Evaluation and Management of Right Flank Pain at 27 Weeks Gestation Without Fever or Urinary Symptoms
Begin with renal ultrasound as the initial imaging study, followed by conservative management with hydration, rest, and analgesia if physiologic hydronephrosis is confirmed without evidence of obstruction or infection. 1
Initial Diagnostic Approach
Start with renal and bladder ultrasound immediately, as this is the recommended first-line imaging modality for pregnant patients with flank pain because it avoids ionizing radiation, is sensitive for detecting hydronephrosis, and can identify stones in many cases. 1 Ultrasound is sufficient to confirm the diagnosis in 96% of pregnant patients with renal colic. 2
Key Clinical Assessment Points
Assess for signs of infection or sepsis: Check temperature, heart rate, blood pressure, and obtain complete blood count with differential, urinalysis with culture, and comprehensive metabolic panel. 1 The absence of fever and urinary symptoms makes infection less likely but does not exclude it entirely.
Evaluate for preterm labor: Right flank pain can trigger preterm labor, which is the most significant risk of urolithiasis during pregnancy and completely ceases once the stone passes or is removed. 1
Consider physiologic hydronephrosis: Hydronephrosis occurs in >80% of pregnant patients after week 20, more commonly on the right side, due to compression of the ureter by the gravid uterus and hormonal effects reducing ureteric peristalsis. 1 At 27 weeks, physiologic hydronephrosis is extremely common and may be the sole cause of pain. 3
Imaging Algorithm
First-Line: Ultrasound
- Renal and bladder ultrasound will identify hydronephrosis (present in 84.3% of pregnant women with acute flank pain), detect stones if present, and assess for alternative diagnoses. 1, 3
Second-Line: MRI (If Ultrasound Non-Diagnostic)

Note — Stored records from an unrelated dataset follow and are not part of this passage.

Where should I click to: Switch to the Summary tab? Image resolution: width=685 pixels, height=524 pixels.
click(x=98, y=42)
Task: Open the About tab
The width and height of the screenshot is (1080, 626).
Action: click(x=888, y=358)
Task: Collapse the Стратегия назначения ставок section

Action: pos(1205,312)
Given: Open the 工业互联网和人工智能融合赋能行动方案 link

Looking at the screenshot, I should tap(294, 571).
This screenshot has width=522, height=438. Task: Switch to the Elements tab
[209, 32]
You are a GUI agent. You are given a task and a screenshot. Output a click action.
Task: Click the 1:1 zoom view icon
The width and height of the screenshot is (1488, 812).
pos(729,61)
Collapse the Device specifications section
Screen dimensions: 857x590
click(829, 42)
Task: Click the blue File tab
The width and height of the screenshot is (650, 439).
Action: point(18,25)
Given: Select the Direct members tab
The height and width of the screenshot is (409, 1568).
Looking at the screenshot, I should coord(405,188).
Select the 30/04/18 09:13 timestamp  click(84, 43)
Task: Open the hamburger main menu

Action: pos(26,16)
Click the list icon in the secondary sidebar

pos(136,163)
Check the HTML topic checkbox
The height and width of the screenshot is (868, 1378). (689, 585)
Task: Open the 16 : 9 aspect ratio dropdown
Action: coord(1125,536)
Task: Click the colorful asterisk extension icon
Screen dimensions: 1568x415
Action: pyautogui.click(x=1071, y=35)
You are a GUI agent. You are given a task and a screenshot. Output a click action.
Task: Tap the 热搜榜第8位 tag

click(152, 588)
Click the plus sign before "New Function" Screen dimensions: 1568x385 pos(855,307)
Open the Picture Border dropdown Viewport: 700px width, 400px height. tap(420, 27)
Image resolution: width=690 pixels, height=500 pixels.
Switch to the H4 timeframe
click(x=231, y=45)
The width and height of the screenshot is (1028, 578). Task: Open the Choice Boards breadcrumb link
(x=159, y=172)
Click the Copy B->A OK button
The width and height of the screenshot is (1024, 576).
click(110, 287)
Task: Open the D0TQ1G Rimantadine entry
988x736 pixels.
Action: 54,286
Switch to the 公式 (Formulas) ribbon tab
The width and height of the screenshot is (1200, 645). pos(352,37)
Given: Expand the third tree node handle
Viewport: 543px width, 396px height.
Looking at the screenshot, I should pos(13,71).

- If ultrasound is equivocal or fails to explain symptoms, proceed to MRI abdomen/pelvis without IV contrast or MR urography without contrast. 1 MRI can detect ureteral calculi and other causes of obstruction while avoiding radiation exposure, though it has lower sensitivity (69%) than CT for identifying the exact site of stone impaction. 1
Third-Line: Low-Dose CT (Reserved for Specific Situations)
- CT abdomen/pelvis without IV contrast should only be used if both ultrasound and MRI are non-diagnostic or unavailable, and clinical suspicion for stone disease remains high. 1 Low-dose CT protocols (average 705 mrads) are highly sensitive and specific for detecting urinary calculi with acceptable fetal radiation exposure. 4
Management Strategy
Conservative Management (70-80% Success Rate)
If hydronephrosis is present without evidence of infection or severe obstruction, initiate medical management with:
- Adequate rest and hydration
- Antiemetics as needed
- Analgesia (acetaminophen preferred; avoid NSAIDs after 20 weeks)
- Close monitoring for development of fever, worsening pain, or signs of preterm labor 1
This approach succeeds in 70-80% of cases when stone disease is present without infection. 1
Indications for Urologic Intervention
Proceed to urinary decompression if:
- Pain remains refractory to conservative management after 48-72 hours
- Development of fever, leukocytosis, or signs of infection
- Evidence of significant obstruction with declining renal function
- Signs of preterm labor that do not resolve with conservative measures 1, 2
Retrograde ureteral stenting is the preferred intervention over percutaneous nephrostomy in pregnant patients, as it can be performed with minimal or no fluoroscopy using ultrasound guidance, has been demonstrated safe in all trimesters, and allows for definitive stone treatment with ureteroscopy if needed. 1 Percutaneous nephrostomy remains an alternative if retrograde stenting is not technically feasible. 1
Critical Pitfalls to Avoid
Do not assume all hydronephrosis in pregnancy is physiologic: While common, pathologic obstruction from stones occurs in approximately 19.4% of pregnant patients presenting with flank pain. 2
Do not delay imaging: Ultrasound should be performed promptly, as the grade of hydronephrosis does not correlate with pain intensity, and clinical assessment alone cannot distinguish physiologic from pathologic causes. 3
Do not withhold intervention if infection develops: If fever or leukocytosis appears, this represents infected obstructed system requiring urgent decompression within 24 hours to prevent urosepsis and preterm labor. 1
Monitor for rare complications: Spontaneous renal rupture, though extremely rare, can present with progressive flank pain in pregnancy and requires high clinical suspicion if pain escalates dramatically. 5
Expected Outcomes
Women with flank pain and hydronephrosis during pregnancy typically deliver at term (mean 38.1 weeks) with normal birthweight infants (mean 3138g) when appropriately managed. 3 The key is distinguishing physiologic from pathologic causes and intervening promptly when conservative management fails or complications develop.